Resenha crítica do filme: A Onda
Dennis Gansel
Drama/2008
Por Thaís Calderone
Baseado
em fatos reais, o filme "A Onda" aconteceu com o professor de
história Ron Jones em Palo Alto, Califórnia no ano 1967. Lançado em 2008, tem
direção de Dennis Gansel, e se passa, desta vez, em um colégio Alemão, onde o professor Rainer
Wenger é designado a ministrar aulas sobre Autocracia para o ensino médio,
durante a semana de projetos da escola. Já no primeiro dia de aula o professor
é pego pela descrença dos estudantes sobre a possibilidade de um novo regime
autoritário na Alemanha. O professor decide montar, sem que os alunos saibam,
um grupo fascista para levá-los a reflexão na prática de como surge e se
dissemina essa ideologia e como se dá a manipulação das massas.
Com a
junção da turma em um único grupo de nome A Onda, criação de uma identificação
visual, adoção de um uniforme, uma saudação e a figura do professor como
liderança a atividade vai se desenvolvendo durante a semana e gera problemas,
pois se trata de um pequeno regime fascista em movimento. Os jovens
vão aderindo à ideologia e seus conceitos de forma a submeter outros grupos ao
sistema ditatorial, fugindo completamente do controle do professor e tendo um
desfecho trágico.

####################

Suas instruções
Escreva, sem mudar nada, a parte da resenha sobre o filme A Onda que vai de "Resenha crítica do" até "manipulação das massas.".

Registros contidos em um conjunto de dados
####################

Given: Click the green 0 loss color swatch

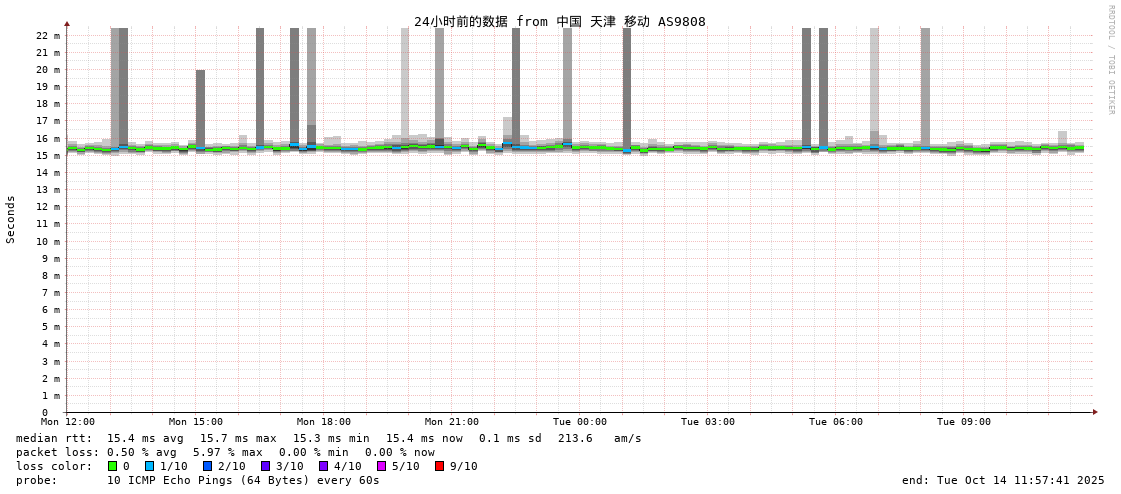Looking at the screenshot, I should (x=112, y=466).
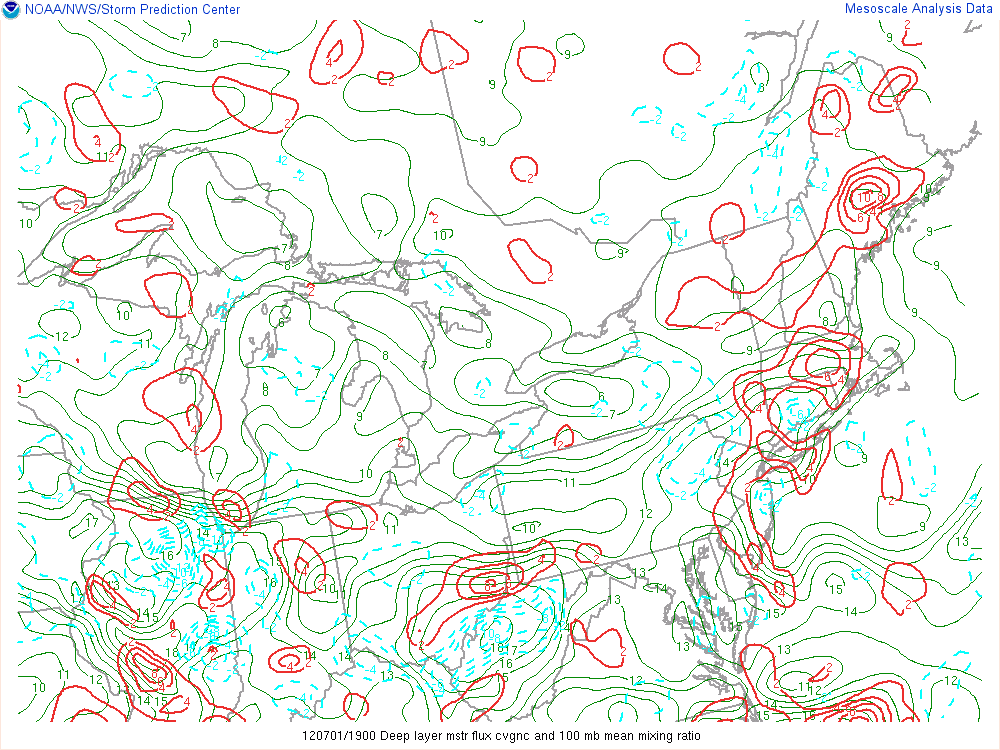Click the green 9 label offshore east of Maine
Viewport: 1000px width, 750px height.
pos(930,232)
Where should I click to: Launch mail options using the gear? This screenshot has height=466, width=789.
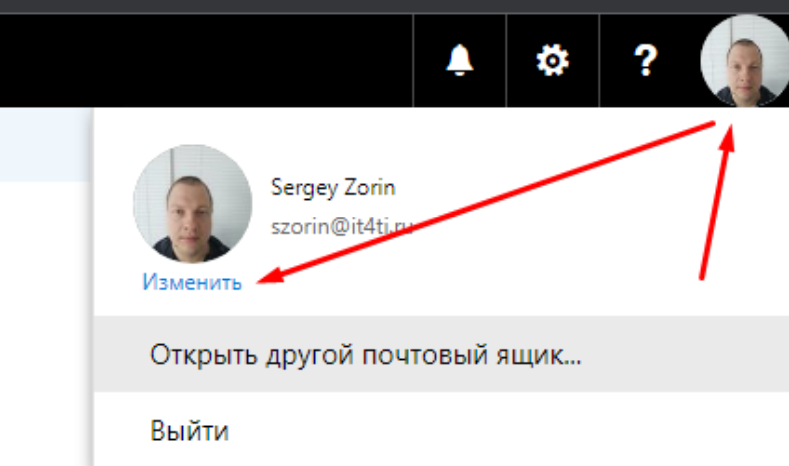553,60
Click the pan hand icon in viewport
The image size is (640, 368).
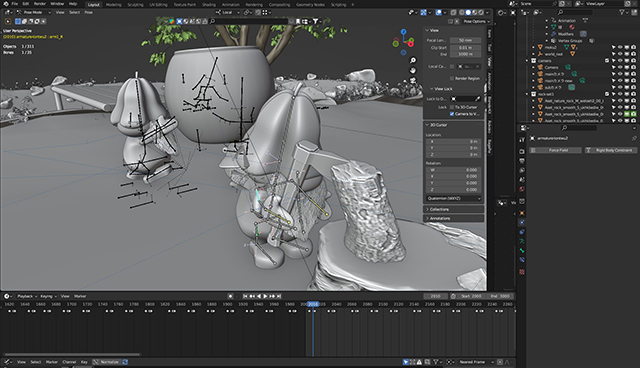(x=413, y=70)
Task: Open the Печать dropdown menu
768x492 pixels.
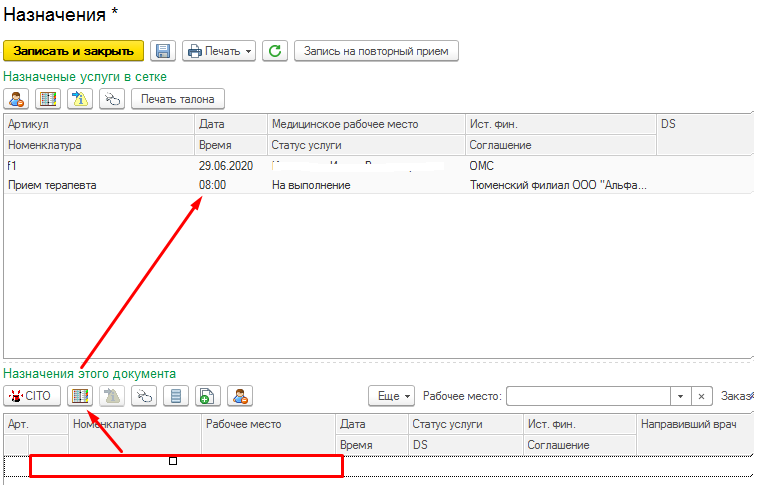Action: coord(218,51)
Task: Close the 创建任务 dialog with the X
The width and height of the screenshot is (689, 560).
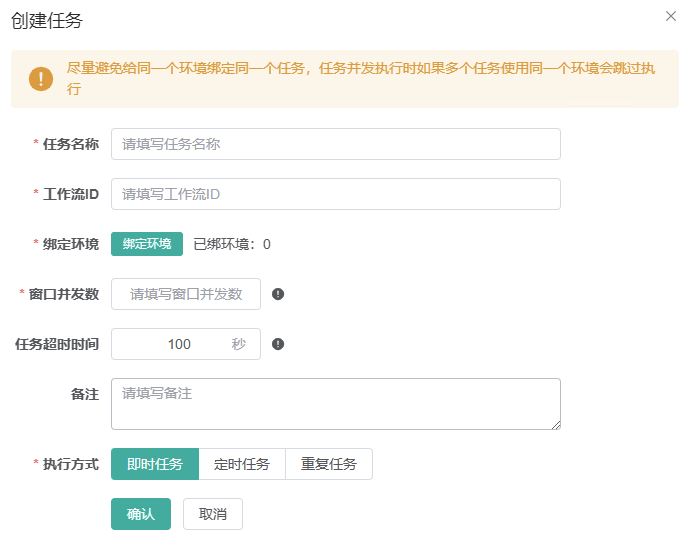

####################

Tarefa concluída
Resenha crítica do filme: A Onda
Dennis Gansel
Drama/2008
Por Thaís Calderone
Baseado
em fatos reais, o filme "A Onda" aconteceu com o professor de
história Ron Jones em Palo Alto, Califórnia no ano 1967. Lançado em 2008, tem
direção de Dennis Gansel, e se passa, desta vez, em um colégio Alemão, onde o professor Rainer
Wenger é designado a ministrar aulas sobre Autocracia para o ensino médio,
durante a semana de projetos da escola. Já no primeiro dia de aula o professor
é pego pela descrença dos estudantes sobre a possibilidade de um novo regime
autoritário na Alemanha. O professor decide montar, sem que os alunos saibam,
um grupo fascista para levá-los a reflexão na prática de como surge e se
dissemina essa ideologia e como se dá a manipulação das massas.